The key to understanding the difference lies in considering the underlying basis for the formality requirements. There is a qualitative difference between the question of whether a document qualifies as a Will at all and what the contents of that Will is. The testator’s armchair principle applies when the time comes for ascertaining what the provisions of the Will are, rather than ascertaining whether it is a valid Will at all. The failure to comply with a formality requirement can and will defeat clear testamentary intentions of a testator. Even though the intention is clear, the Court does not have power to give effect to it. The purpose of the formality requirement is to ensure that the provisions of a Will are properly thought through and a genuine expression of the testator’s wishes. The fact that on occasion the intention of the testator may be defeated, is the price to be paid for this requirement.
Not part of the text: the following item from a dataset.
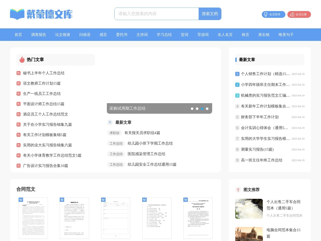Image resolution: width=321 pixels, height=241 pixels.
Task: Click the 搜索文档 search button
Action: [210, 14]
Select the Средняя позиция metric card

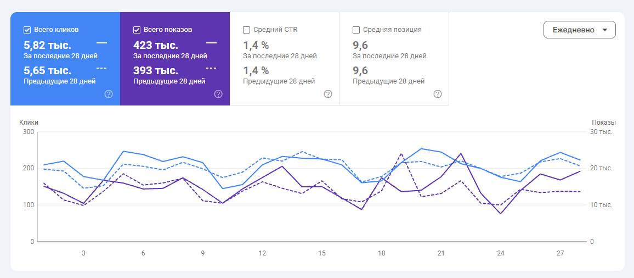coord(394,59)
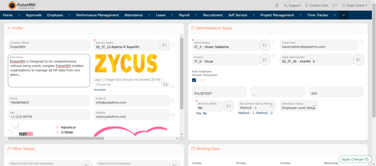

The question can be tested by considering what would have happened had Mr Rawlings executed a stranger’s Will. That Will would clearly not have been admitted to probate even though Mr Rawlings did intend to execute a Will when he executed it. It could be said that the stranger’s Will would not be admitted to probate because Mr Rawlings did not know and approve of the contents of it. However, this would rob section 9(b) of any content. The provision does not require that the testator give effect to the document as a Will (as distinct from a contract) but rather that he intended to give effect to the Will and it is implicit in that that he intended to give effect to it as his Will.
Had Marley been decided differently it would have been a classic case of hard cases making bad law. There is a real distinction to be drawn between formal validity of Wills and determining the meaning of a Will which has been admitted to probate. This approach also recognises the practical reality of admitting Wills to probate in common form: the probate registry needs to be able to see at a glance whether the name of the testator matches the signature on the Will. The effect of the formality requirement has in this case defeated the clear intention of the testator. If, as it should be, the policy of the law is to give effect to the intention of the testator the time may now have come to amend the Wills Act to include a saving provision, similar to that in the Saskatchewan Wills Act, that the court can give effect to a Will even if not executed in accordance with the formality requirements if satisfied that it gives effect to the intentions of the deceased.